[Records]
● ● ● ● ●
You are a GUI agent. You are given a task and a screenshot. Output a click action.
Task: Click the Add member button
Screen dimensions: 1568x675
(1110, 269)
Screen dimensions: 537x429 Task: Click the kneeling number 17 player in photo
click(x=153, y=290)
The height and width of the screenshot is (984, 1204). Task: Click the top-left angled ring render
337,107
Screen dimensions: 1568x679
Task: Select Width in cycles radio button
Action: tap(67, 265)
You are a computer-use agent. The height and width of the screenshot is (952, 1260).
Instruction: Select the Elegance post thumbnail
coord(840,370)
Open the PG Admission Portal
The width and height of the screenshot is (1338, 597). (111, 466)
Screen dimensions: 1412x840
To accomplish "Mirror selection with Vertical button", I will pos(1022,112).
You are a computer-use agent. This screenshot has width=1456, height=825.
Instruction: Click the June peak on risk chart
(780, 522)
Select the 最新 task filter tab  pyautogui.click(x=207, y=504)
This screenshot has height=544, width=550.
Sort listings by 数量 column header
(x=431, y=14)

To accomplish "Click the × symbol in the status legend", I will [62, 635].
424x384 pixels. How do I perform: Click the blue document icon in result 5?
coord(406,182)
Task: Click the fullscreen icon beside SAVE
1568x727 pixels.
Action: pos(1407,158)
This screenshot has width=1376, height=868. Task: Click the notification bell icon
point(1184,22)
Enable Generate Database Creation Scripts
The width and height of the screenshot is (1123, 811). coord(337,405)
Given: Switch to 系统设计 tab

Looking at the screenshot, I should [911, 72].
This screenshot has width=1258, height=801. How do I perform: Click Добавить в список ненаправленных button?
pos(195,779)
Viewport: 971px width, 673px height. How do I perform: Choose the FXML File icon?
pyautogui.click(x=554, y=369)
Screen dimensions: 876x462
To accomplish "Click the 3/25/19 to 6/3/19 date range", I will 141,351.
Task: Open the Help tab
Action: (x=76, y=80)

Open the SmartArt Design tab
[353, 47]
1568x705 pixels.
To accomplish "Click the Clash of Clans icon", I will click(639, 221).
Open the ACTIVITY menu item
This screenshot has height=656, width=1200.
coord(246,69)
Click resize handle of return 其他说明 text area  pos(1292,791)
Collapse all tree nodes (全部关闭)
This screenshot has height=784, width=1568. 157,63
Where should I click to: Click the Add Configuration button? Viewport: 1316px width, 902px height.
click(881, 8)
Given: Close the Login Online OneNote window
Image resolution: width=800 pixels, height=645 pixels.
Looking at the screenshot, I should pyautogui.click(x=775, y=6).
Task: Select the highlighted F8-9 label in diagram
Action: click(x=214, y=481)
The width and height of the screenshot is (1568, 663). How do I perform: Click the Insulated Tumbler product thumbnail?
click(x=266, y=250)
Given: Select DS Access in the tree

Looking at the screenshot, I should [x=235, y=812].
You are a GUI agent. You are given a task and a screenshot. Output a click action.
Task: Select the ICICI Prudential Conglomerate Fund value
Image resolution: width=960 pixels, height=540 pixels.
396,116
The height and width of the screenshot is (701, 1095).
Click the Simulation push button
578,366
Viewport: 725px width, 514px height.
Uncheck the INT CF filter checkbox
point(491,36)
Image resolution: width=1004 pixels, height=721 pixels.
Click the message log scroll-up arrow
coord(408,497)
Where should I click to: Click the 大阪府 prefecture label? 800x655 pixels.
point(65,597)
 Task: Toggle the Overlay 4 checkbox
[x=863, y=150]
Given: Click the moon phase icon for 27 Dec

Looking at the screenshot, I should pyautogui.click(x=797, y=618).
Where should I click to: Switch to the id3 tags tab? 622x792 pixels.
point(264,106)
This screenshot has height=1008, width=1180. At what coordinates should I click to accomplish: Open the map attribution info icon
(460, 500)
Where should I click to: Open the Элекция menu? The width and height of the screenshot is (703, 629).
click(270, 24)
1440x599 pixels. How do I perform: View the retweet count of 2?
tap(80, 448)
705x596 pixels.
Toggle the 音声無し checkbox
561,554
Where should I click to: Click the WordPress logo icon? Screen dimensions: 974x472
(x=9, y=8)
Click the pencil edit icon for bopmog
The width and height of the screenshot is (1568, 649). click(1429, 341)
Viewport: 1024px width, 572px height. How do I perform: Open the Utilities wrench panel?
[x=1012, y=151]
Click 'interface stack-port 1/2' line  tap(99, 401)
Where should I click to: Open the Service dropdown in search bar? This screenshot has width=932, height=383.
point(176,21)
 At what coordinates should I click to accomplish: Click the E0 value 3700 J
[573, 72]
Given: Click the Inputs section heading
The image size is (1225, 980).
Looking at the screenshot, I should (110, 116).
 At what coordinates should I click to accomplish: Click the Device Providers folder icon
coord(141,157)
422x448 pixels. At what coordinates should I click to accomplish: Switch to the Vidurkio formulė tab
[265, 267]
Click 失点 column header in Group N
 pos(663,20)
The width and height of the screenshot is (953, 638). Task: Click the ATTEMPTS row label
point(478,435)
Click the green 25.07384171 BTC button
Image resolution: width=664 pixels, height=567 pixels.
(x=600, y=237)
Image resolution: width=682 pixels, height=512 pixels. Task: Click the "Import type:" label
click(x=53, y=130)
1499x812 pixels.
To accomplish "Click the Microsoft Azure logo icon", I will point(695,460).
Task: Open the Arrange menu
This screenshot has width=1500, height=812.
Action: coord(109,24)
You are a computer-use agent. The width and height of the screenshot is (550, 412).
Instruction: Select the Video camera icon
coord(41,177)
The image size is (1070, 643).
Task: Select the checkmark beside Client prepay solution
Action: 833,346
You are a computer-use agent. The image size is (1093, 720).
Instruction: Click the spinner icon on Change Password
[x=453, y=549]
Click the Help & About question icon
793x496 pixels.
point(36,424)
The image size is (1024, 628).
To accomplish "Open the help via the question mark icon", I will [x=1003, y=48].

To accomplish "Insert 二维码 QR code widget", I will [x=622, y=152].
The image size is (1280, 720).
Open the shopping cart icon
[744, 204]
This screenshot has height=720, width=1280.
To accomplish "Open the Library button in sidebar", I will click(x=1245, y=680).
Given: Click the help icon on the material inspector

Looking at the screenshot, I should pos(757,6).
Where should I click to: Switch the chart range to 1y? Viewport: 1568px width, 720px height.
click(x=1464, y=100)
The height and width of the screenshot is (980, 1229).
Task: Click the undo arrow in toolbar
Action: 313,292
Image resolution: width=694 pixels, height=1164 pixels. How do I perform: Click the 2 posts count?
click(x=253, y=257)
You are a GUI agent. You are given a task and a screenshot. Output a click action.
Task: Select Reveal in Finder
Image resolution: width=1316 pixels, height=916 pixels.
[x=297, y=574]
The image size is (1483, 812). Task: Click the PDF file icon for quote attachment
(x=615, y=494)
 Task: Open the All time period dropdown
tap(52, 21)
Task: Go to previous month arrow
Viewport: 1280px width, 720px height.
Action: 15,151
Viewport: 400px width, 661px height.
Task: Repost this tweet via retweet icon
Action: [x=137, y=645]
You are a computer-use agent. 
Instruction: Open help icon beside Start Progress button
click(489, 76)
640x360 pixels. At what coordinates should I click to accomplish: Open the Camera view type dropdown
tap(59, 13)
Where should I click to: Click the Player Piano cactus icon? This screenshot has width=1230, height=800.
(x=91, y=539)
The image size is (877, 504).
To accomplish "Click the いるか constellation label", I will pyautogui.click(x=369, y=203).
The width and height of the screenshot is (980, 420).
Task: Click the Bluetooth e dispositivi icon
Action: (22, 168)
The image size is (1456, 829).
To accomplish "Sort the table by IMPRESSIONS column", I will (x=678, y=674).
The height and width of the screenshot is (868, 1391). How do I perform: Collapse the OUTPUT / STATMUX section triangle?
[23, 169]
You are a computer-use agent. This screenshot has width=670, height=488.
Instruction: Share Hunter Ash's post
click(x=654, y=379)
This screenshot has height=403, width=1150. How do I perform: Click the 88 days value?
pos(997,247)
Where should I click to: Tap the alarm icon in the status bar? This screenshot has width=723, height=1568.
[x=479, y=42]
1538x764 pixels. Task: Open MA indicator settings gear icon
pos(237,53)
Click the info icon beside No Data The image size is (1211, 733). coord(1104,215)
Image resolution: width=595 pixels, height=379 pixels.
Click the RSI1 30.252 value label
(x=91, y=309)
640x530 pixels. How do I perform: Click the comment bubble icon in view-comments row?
● ● ● ● ●
> WHAT IS ASKED: Which lines in the rows above contain the string "column", with uppercase and lowercase counted as different? Copy each of those lines.

> THE REPLY:
Sort listings by 数量 column header
Click 失点 column header in Group N
To accomplish "Sort the table by IMPRESSIONS column", I will (x=678, y=674).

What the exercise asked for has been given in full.